- [SELECTED EXTRACT]

────

Select the cluster method. ‘upgma’ (Sokal1958) refers to average linkage clustering, ‘mcl’ refers to the “Markov Clustering Algorithm” (Dongen2000).

threshold : float (default=0.3)

Select the threshold for the cluster approach. If set to c{False}, an automatic threshold will be calculated by calculating the average distance of unrelated sequences (use with care).

scale : float (default=0.5)

Select the scale for the gap extension penalty.

factor : float (default=0.3)

Select the factor for extra scores for identical prosodic segments.

restricted_chars : str (default=”T_”)

Select the restricted chars (boundary markers) in the prosodic strings in order to enable secondary alignment.

mode : {‘global’,’local’,’overlap’,’dialign’} (default=’overlap’)

Select the mode for the alignment analysis.

verbose : bool (default=False)

Define whether verbose output should be used or not.

gop : int (default=-2)

If ‘sca’ is selected as a method, define the gap opening penalty.

restriction : {‘cv’} (default=””)

Specify the restriction for calculations using the edit-distance. Currently, only “cv” is supported. If edit-dist is selected as method and restriction is set to cv, consonant-vowel matches will be prohibited in the calculations and the edit distance will be normalized by the length of the alignment rather than the length of the longest sequence, as described in Heeringa2006.

inflation : {int, float} (default=2)

Specify the inflation parameter for the use of the MCL algorithm.

────

- [STORED DATA]
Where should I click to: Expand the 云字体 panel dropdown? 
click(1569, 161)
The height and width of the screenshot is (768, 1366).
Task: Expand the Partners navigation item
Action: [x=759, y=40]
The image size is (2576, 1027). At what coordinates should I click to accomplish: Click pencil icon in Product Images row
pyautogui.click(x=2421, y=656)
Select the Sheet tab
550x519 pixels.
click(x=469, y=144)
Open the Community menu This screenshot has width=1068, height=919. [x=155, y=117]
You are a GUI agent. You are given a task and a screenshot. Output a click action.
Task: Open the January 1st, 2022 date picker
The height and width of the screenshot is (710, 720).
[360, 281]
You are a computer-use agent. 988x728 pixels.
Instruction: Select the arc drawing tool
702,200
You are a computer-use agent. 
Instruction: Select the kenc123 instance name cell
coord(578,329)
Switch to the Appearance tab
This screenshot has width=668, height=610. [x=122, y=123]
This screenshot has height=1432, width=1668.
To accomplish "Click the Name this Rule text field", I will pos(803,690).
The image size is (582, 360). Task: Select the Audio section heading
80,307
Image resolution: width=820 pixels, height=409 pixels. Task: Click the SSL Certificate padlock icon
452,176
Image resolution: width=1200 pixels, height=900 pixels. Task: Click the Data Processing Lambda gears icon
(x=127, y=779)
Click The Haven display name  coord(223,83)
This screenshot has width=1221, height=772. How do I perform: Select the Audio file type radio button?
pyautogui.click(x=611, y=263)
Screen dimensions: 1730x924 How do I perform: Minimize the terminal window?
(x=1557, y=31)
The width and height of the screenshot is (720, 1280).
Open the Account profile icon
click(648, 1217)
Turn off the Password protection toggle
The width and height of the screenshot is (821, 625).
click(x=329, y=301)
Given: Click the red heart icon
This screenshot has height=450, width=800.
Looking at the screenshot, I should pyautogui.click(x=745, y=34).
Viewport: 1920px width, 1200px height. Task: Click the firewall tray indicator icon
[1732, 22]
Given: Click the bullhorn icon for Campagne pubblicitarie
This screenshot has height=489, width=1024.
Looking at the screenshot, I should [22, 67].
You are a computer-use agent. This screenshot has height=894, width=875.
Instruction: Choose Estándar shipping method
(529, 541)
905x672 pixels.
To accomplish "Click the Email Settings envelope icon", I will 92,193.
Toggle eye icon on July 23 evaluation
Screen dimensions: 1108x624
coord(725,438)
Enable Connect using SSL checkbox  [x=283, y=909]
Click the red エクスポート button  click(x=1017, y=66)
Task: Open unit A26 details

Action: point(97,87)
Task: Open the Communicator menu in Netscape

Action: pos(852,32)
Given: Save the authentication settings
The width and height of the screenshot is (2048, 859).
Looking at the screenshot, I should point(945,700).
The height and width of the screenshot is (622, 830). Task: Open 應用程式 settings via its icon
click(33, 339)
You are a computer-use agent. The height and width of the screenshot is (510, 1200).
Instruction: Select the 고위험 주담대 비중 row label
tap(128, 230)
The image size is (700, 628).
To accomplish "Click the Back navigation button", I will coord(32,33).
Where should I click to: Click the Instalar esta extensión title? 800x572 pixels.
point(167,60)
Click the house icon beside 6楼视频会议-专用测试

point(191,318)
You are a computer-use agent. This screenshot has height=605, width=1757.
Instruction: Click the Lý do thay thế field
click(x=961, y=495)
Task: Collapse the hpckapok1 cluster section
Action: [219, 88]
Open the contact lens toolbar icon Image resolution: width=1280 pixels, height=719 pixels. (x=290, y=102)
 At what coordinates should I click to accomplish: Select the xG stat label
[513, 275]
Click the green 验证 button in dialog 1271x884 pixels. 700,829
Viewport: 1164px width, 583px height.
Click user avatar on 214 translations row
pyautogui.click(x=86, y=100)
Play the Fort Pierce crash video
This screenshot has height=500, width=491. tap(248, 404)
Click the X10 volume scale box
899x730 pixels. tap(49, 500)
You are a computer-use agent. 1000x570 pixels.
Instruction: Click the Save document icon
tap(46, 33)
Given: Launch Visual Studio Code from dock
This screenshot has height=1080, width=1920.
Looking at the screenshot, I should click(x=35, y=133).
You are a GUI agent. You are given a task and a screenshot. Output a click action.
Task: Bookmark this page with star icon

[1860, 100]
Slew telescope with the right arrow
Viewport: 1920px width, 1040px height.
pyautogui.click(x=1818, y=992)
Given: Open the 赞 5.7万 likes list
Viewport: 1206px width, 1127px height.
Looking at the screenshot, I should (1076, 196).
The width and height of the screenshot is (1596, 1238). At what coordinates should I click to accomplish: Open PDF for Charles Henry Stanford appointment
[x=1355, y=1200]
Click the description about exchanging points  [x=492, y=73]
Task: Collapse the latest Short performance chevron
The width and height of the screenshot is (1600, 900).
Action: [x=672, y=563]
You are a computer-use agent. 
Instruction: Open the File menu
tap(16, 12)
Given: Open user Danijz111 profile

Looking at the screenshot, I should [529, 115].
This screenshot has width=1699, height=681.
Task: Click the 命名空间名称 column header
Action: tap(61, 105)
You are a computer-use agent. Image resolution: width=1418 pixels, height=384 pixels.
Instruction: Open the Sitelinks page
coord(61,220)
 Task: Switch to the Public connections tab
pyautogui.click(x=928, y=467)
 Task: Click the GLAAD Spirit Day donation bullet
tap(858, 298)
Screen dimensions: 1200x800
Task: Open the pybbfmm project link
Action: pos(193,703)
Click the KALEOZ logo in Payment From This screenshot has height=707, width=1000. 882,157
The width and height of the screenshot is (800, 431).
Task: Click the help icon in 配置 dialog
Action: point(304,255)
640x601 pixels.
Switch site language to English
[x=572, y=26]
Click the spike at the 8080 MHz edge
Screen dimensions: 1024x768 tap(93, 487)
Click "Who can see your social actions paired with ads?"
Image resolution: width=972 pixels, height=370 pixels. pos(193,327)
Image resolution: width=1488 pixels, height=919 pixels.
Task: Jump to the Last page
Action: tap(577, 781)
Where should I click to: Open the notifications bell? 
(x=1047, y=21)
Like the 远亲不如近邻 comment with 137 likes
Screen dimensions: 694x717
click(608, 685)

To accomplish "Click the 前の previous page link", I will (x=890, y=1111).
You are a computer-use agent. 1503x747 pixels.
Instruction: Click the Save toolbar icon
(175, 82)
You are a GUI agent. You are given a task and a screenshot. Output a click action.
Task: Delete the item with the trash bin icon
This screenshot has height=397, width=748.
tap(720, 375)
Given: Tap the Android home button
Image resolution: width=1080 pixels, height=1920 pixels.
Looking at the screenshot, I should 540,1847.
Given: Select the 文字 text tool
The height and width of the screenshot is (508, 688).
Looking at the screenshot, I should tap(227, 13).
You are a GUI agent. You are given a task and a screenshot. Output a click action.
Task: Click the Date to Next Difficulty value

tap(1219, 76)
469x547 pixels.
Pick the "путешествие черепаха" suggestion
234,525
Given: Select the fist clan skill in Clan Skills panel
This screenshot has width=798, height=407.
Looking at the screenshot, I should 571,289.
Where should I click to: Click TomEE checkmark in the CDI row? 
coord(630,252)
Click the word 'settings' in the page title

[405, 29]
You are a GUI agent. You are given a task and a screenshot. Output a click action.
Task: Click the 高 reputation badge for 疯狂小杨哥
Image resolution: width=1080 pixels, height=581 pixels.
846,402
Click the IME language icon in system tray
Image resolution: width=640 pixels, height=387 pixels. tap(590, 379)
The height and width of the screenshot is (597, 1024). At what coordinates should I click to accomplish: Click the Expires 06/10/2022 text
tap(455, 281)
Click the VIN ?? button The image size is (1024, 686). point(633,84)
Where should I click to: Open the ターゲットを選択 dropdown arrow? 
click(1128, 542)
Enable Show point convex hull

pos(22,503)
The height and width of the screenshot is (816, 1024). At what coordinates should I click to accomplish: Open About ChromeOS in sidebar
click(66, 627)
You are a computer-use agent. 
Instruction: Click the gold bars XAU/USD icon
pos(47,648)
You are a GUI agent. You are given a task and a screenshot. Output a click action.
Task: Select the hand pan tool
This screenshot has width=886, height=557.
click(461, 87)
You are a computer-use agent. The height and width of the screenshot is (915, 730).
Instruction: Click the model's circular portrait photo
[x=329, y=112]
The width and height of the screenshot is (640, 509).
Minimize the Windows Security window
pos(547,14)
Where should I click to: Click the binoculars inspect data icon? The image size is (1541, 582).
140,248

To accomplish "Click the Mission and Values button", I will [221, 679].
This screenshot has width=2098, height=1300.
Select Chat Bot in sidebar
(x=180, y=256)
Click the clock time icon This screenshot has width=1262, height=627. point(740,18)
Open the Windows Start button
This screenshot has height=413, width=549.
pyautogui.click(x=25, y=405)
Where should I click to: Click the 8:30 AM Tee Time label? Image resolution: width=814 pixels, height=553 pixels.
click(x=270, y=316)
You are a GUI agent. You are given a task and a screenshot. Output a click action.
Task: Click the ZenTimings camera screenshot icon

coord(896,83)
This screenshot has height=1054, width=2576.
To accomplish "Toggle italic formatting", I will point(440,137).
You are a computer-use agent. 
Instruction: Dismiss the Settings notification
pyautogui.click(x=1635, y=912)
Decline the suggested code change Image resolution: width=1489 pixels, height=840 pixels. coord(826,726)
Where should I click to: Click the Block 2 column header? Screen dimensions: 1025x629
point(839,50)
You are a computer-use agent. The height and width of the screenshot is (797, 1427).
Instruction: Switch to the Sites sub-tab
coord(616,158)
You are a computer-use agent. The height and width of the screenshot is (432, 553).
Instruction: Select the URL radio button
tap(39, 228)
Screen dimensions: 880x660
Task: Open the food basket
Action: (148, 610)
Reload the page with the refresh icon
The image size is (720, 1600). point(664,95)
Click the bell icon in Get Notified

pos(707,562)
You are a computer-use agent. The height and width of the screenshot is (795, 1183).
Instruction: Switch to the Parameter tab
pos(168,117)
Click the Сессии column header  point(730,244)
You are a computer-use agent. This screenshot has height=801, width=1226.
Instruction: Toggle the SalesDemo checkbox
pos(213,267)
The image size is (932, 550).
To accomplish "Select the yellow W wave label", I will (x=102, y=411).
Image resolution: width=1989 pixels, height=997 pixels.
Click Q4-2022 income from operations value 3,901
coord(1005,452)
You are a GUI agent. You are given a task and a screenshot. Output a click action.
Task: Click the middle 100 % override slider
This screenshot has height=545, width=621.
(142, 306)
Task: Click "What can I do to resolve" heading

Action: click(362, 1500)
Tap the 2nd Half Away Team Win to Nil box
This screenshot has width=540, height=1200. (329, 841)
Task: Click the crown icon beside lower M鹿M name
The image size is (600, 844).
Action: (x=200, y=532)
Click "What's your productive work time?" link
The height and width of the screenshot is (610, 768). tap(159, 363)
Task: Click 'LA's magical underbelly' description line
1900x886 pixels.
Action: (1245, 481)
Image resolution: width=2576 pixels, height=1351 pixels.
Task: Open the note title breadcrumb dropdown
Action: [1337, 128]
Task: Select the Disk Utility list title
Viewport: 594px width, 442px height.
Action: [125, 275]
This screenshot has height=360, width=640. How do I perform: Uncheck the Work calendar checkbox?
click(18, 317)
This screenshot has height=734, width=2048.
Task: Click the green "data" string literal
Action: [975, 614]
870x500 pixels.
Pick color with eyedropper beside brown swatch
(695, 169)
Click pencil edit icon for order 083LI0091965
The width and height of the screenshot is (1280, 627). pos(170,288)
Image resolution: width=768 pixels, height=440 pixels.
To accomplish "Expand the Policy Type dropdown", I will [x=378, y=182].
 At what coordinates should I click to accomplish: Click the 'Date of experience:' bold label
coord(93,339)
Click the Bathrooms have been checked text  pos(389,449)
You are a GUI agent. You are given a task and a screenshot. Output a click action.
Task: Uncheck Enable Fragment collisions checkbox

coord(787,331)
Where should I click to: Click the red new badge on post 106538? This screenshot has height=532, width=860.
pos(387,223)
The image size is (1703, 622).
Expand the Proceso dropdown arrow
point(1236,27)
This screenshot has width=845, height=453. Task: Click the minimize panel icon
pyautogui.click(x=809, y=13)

────

- [REQUIRED WORK]
Can you sum up the parameter list in two sentences?

- [SOLUTION]
The parameter list covers the cluster method ('upgma' for average linkage clustering or 'mcl' for the Markov Clustering Algorithm), a cluster threshold with a default of 0.3, an alignment mode with a default of 'overlap', and an MCL inflation parameter with a default of 2. It also sets a scale for the gap extension penalty, a gap opening penalty, a factor for identical prosodic segments, restricted boundary characters, and verbose output, plus a 'cv' restriction that, with edit-distance, prohibits consonant-vowel matches and normalizes by alignment length.